DA FARE:
(A) Cita alla lettera il passo del commento sulla legge sul risparmio che si apre con le parole contenenti "Cercando di dare" e si chiude con "responsabilità degli enti.".
(B) Scrivi il seguito del commento sulla legge sul risparmio, riprendendo dall'ultima frase riportata.

LA LEGGE SUL RISPARMIO: PRIMA LETTURA DELLE MODIFICHE APPORTATE ALLA DISCIPLINA DELLA RESPONSABILITÀ DEGLI ENTI DI CUI AL D.LGS. N. 231/2001 di Andrea Perini, dottore commercialista, Professore associato di Diritto penale commerciale presso la Facoltà di Economia dell’Università di Torino
Come è noto, la recente L. n. 262/2005 in tema di tutela del risparmio ha introdotto alcune, rilevanti, modificazioni alla disciplina sanzionatoria degli enti e, quindi, al D.Lgs. n. 231/2001. Si tratta, è bene premetterlo, di interventi tali da ridisegnare profondamente la responsabilità degli enti conseguente alla commissione di illeciti penali societari, cosicché vale la pena tentarne una prima, sommaria, ricognizione.
Cercando di dare un minimo di sistematicità ad un tema frammentato in numerose disposizioni della L. n. 262/2005, si articolerà l'esame attorno a quelle che sembrano essere le tre tipologie di intervento del legislatore:
a) abrogazione di ipotesi di responsabilità degli enti;
b) introduzione di nuove ipotesi di reato coinvolgenti anche gli enti;
c) inasprimento delle sanzioni previste per fattispecie che già contemplavano la responsabilità degli enti.

DATI:
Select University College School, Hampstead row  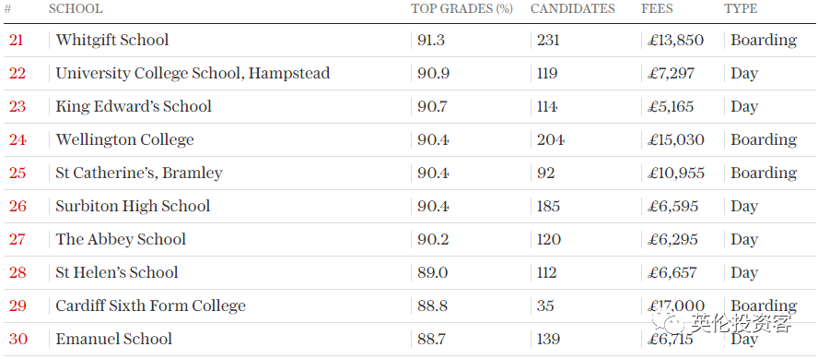pyautogui.click(x=409, y=73)
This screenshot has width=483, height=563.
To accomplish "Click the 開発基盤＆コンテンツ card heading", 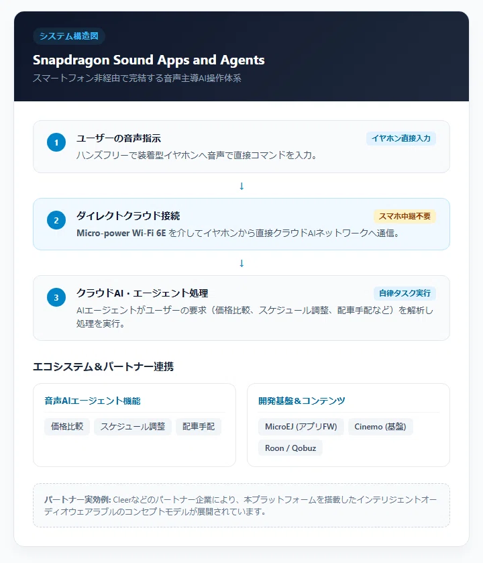I will click(302, 401).
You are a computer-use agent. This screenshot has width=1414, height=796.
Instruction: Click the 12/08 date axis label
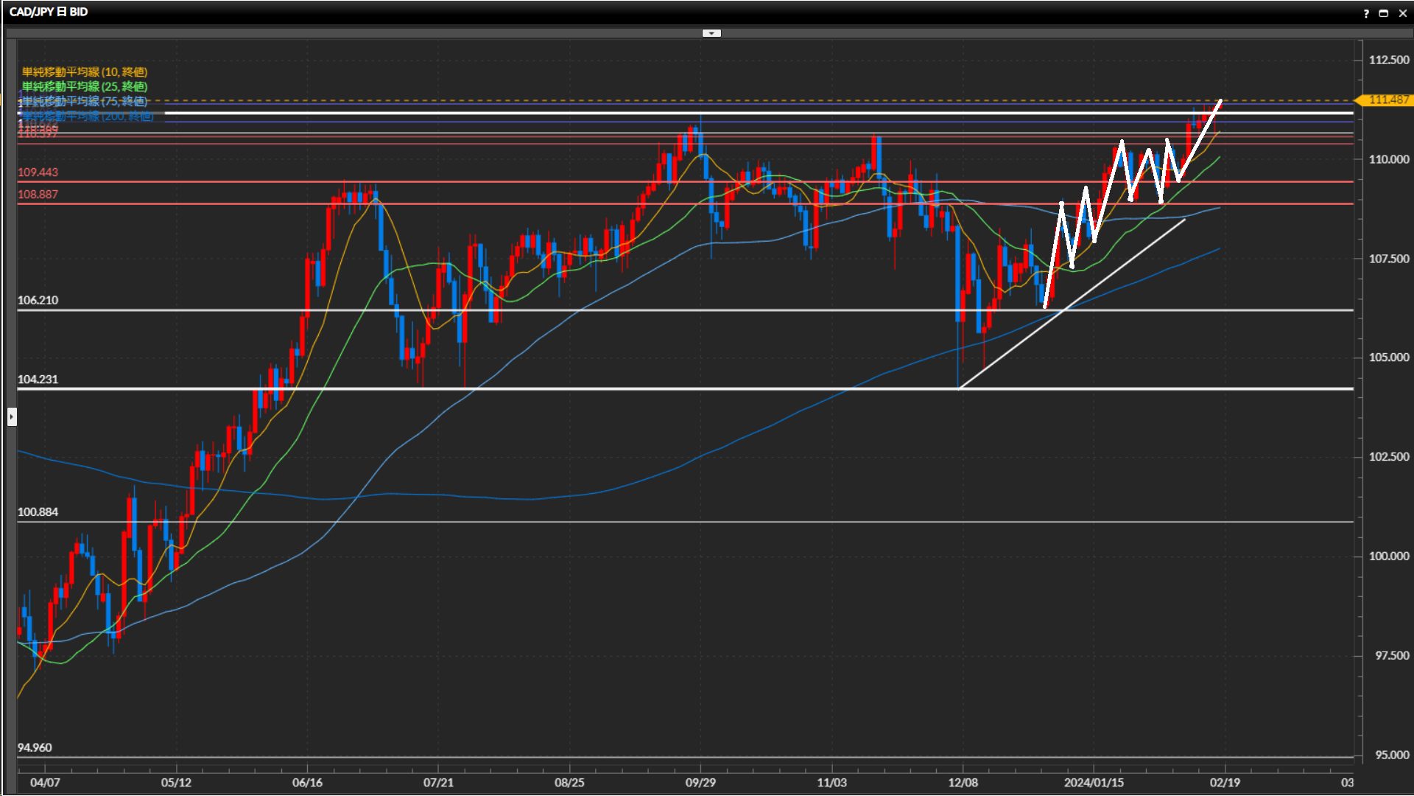point(963,782)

RISULTATI:
(A)
Cercando di dare un minimo di sistematicità ad un tema frammentato in numerose disposizioni della L. n. 262/2005, si articolerà l'esame attorno a quelle che sembrano essere le tre tipologie di intervento del legislatore:
a) abrogazione di ipotesi di responsabilità degli enti;
b) introduzione di nuove ipotesi di reato coinvolgenti anche gli enti;
c) inasprimento delle sanzioni previste per fattispecie che già contemplavano la responsabilità degli enti.

(B)
In limine, varrà anche la pena spendere qualche considerazione in merito a talune ipotesi di illecito rispetto alle quali il legislatore ha ritenuto di non ricorrere ad una ulteriore estensione dell'ambito applicativo del D.Lgs. n. 231/2001, oggi del tutto dimentico dell'ormai corposo "statuto penale" delineato dal TUF.

 

1. ABROGAZIONE DI IPOTESI DI RESPONSABILITÀ DEGLI ENTI

 

1.1. IL FALSO IN PROSPETTO

 

Il primo aspetto della riforma sul quale pare utile soffermare l'attenzione è anche quello sicuramente più inatteso. Ed infatti, in un corpus normativo certamente volto ad inasprire il trattamento sanzionatorio a fronte di condotte potenzialmente pregiudizievoli degli interessi dei risparmiatori, è possibile riscontrare anche un caso di arretramento della responsabilità degli enti. E' questo, infatti, l'effetto scaturente dall'abrogazione dell'art. 2623 c.c. con conseguente "traslazione" del reato di falso in prospetto nell'ambito del Testo unico della finanza, in seno al novello art. 173 bis. (cfr. art. 34 della L. n. 262/2005).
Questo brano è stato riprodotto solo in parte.